* [EXERCISE PROMPT]
Go through the entries below from the first line and transcribe each one exactly, ending with the line that contains "Task: Click the Import".

(Dataset entries)
▼▼▼

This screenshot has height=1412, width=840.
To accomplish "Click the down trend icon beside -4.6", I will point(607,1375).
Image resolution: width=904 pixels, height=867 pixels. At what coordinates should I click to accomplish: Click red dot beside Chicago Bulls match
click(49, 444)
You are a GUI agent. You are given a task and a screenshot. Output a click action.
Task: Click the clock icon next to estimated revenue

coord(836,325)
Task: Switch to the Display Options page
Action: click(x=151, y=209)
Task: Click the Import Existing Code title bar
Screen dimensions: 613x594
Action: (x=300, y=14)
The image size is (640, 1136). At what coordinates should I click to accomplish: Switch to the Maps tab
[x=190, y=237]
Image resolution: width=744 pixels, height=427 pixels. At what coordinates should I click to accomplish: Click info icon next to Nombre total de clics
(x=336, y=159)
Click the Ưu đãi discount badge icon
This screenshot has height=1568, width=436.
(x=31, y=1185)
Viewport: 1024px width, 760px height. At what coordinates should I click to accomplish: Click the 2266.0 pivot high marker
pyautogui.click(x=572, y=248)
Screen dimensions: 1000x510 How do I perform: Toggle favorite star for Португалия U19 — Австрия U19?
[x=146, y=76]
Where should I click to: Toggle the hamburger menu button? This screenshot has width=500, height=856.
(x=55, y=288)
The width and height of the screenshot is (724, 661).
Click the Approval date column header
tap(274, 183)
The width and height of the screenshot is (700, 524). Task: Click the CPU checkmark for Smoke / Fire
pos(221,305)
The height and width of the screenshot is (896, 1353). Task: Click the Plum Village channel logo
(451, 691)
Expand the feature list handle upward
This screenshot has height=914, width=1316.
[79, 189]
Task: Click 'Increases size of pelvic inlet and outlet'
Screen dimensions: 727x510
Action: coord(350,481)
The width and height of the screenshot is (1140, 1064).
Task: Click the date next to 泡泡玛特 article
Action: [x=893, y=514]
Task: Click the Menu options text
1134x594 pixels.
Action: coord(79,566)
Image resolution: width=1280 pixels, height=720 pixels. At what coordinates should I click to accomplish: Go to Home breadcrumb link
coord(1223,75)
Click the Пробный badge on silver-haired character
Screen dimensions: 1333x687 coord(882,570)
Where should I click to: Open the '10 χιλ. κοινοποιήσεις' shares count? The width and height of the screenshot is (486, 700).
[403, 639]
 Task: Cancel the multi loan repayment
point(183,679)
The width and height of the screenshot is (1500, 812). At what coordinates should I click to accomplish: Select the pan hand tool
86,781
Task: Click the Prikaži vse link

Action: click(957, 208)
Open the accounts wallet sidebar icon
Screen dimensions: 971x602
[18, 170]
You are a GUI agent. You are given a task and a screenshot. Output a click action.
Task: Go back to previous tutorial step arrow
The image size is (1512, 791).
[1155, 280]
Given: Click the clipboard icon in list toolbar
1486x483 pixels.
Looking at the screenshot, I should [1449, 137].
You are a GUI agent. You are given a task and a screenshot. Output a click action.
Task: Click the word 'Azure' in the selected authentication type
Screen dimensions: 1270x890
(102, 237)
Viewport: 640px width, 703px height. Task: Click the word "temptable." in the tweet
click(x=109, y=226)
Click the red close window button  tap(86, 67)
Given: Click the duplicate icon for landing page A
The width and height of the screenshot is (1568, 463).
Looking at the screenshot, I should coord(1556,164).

▲▲▲

* [RESULT]
This screenshot has height=1412, width=840.
To accomplish "Click the down trend icon beside -4.6", I will point(607,1375).
Image resolution: width=904 pixels, height=867 pixels. At what coordinates should I click to accomplish: Click red dot beside Chicago Bulls match
click(49, 444)
You are a GUI agent. You are given a task and a screenshot. Output a click action.
Task: Click the clock icon next to estimated revenue

coord(836,325)
Task: Switch to the Display Options page
Action: click(x=151, y=209)
Task: Click the Import Existing Code title bar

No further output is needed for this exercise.